Por outro lado, a concorrência frontal dos sistemas produtivos gera um efeito depressivo inerente sobre os salários, a arrecadação de impostos e a proteção social – todos eles com tendência ao reajuste para baixo. Esse fenômeno não prejudica apenas os assalariados (perda do poder de compra) e os Estados (redução da receita fiscal): também reduz a demanda dos mercados. Sem mencionar que, se os países decidissem simultaneamente impor suas demandas, precipitariam uma grave depressão. Analogicamente, no “mercado dos territórios” os excedentes comerciais não poderiam ser retirados todos de uma vez: é preciso necessariamente países no vermelho para que outros estejam no verde.10 A obsessão de uma “convergência de competitividades” segundo o modelo alemão, portanto, não passa de uma fábula.

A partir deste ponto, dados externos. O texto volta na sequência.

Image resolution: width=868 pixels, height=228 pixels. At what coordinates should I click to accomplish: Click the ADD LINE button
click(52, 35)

A partir do momento em que se constata a fragilidade teórica do discurso sobre a competitividade – porque conduz a diagnósticos enganosos e ao dumping dissimulado –, como explicar seu enaltecimento por parte de dirigentes políticos? Talvez porque essa noção responda às exigências das empresas e dos mercados internacionais. Sem meios de controlar uns aos outros, os eleitos se adaptam às suas exigências. O objetivo da competitividade mascara a perda de autoridade e de soberania dos Estados-nação, e permite eliminar da ação política qualquer possibilidade de proteção social. Enquanto isso, o território – tradicionalmente considerado uma barreira contra as ameaças exteriores (sejam elas militares ou comerciais) com suas fronteiras e instituições políticas – perde gradualmente essa função protetora com o enfraquecimento das barreiras aduaneiras e prerrogativas do Estado.

Gilles Ardinat
Geógrafo


Ilustração: Alves


 
1  Agência France Presse (AFP), 12 jul. 2012.

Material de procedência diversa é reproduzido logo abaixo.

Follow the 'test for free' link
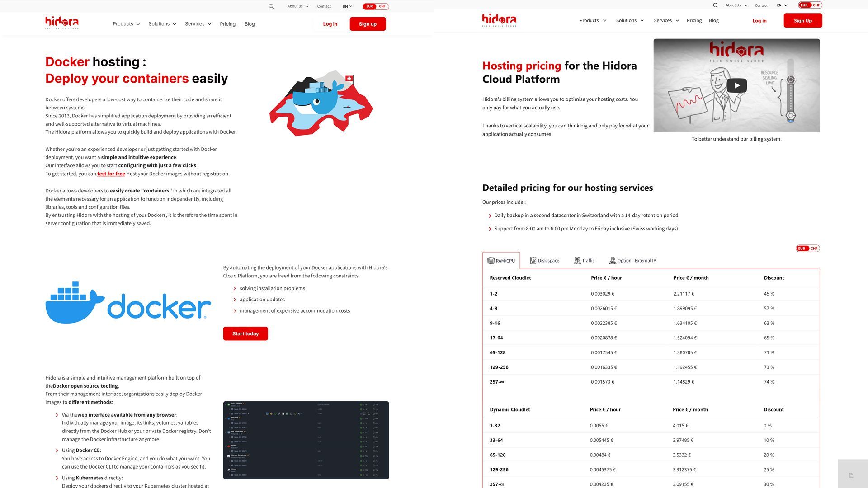Image resolution: width=868 pixels, height=488 pixels. tap(111, 174)
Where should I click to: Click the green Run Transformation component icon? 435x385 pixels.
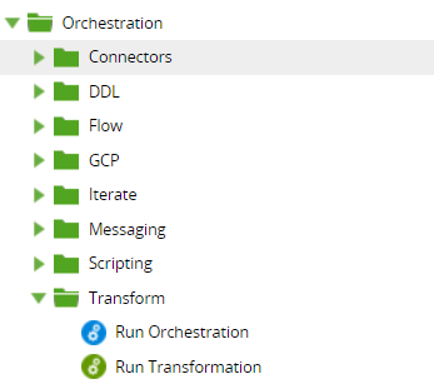pyautogui.click(x=94, y=367)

2  Michael Porter, L’avantage concurrentiel des nations[A vantagem concorrencial das nações], Inter-Editions, Paris, 1993.

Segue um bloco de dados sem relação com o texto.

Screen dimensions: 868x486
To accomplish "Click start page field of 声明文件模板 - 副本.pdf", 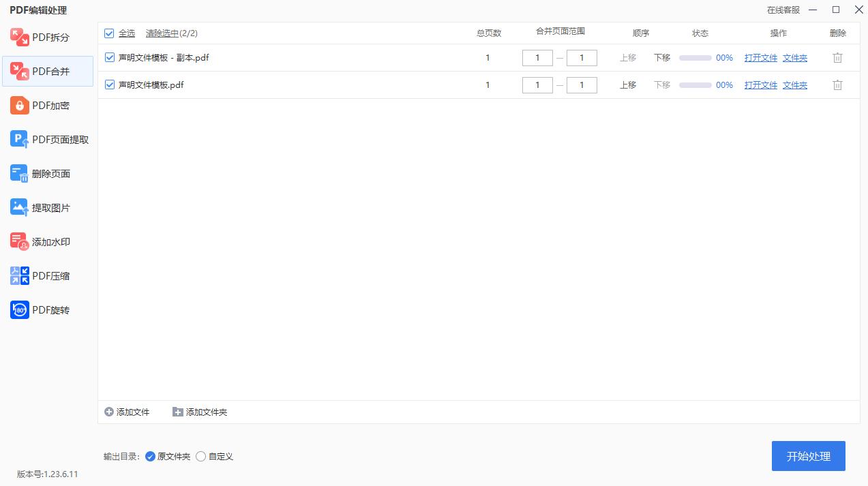I will [x=537, y=58].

3  Ler François Cusset, “La foire aux fiefs” [A feira nos feudos], Le Monde Diplomatique, maio 2007.
4  Paul Krugman, “Competitiveness: a dangerous obsession” [Competitividade: uma perigosa obsessão], Foreign Affairs, Tampa, v.73, n.2, mar.-abr. 1994; “The competition myth” [O mito da competitividade], The New York Times, 23 jan. 2011.
5  Aiginger Karl, “From a dangerous obsession to a welfare creative ability with positive externalities” [De uma perigosa obsessão à habilidade criativa para gerar bem-estar com externalidades positivas], Journal of Industry, Competition and Trade, v.6, n.2, jun. 2006.
6  Alexis Jacquemin e Lucio Pench, Pour une compétitivité européenne. Rapport du groupe consultatif sur la compétitivité [Por uma competitividade europeia. Relatório do grupo de consultoria sobre a competitividade], De Boeck, Bruxelas, 1997.
7  Christian Blanc, “Pour un écosystème de la croissance. Rapport au premier ministre” [Por um ecossistema do crescimento. Relatório ao primeiro-ministro], La Documentation Française, Paris, 2004.
8  Ler Anne Dufresne, “Le consensus de Berlin” [O consenso de Berlim], Le Monde Diplomatique, fev. 2012.
9  Os Estados Unidos votaram, por exemplo, no Ato Antitruste de Sherman (1890) e o no Ato Antitruste de Clayton (1914), para melhorar o funcionamento do mercado.
10            Ler Till van Treeck, “Victoire à la Pyrrhus pour l’économie allemande” [Vitória de Pirro para a economia alemã], Le Monde Diplomatique, set. 2010.